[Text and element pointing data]
..............................

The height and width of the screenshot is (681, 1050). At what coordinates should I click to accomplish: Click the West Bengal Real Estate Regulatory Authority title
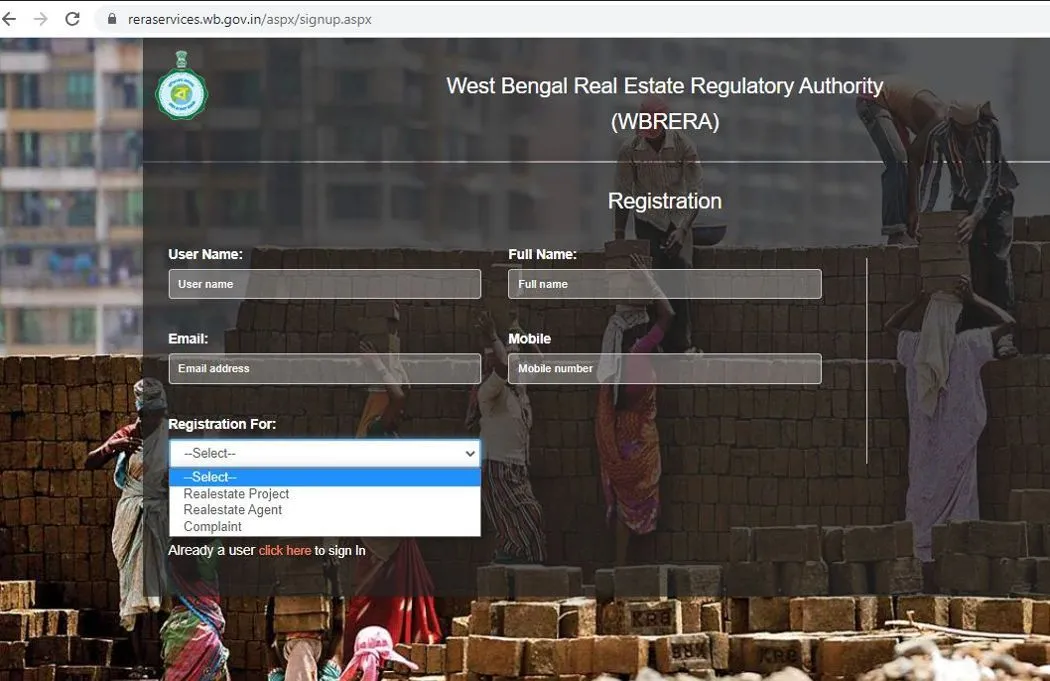(x=664, y=86)
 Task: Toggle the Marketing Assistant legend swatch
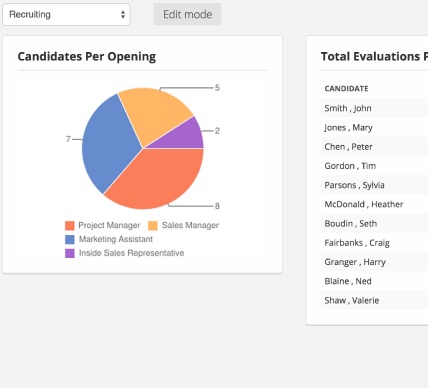click(x=69, y=239)

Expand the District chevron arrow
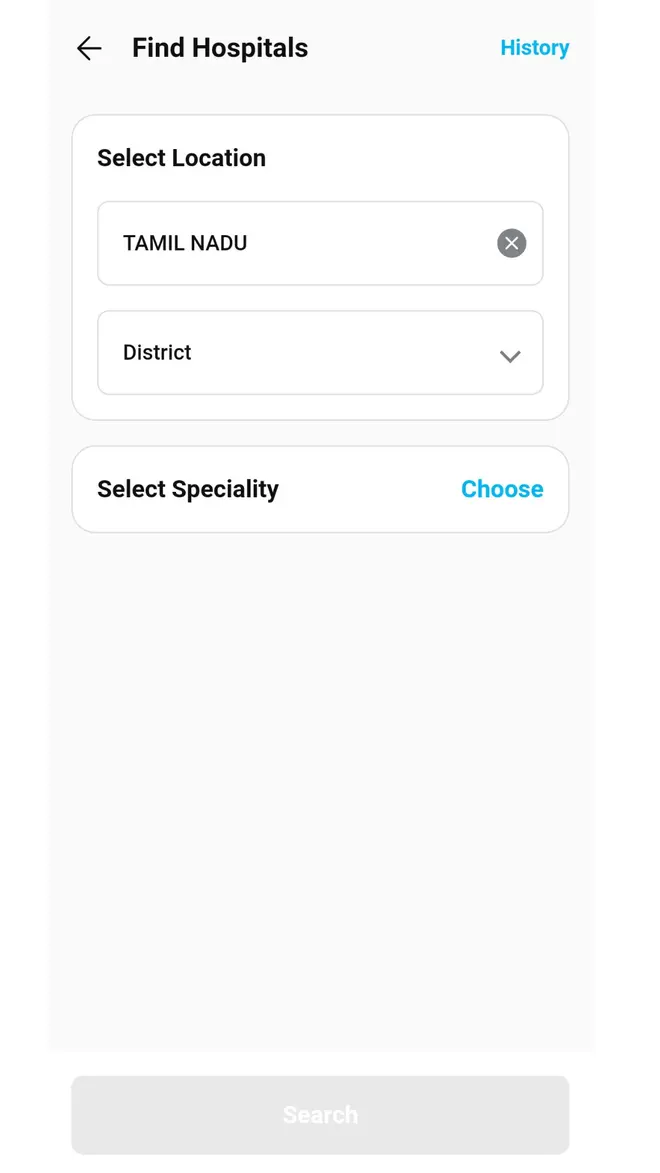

..............................

SET EXERCISE:
Quote every line of the data above word for word, omitting the pictures.

RESULT FOR THIS EXERCISE:
The height and width of the screenshot is (681, 1050). At what coordinates should I click to accomplish: Click the West Bengal Real Estate Regulatory Authority title
(x=664, y=86)
 Task: Toggle the Marketing Assistant legend swatch
click(x=69, y=239)

Expand the District chevron arrow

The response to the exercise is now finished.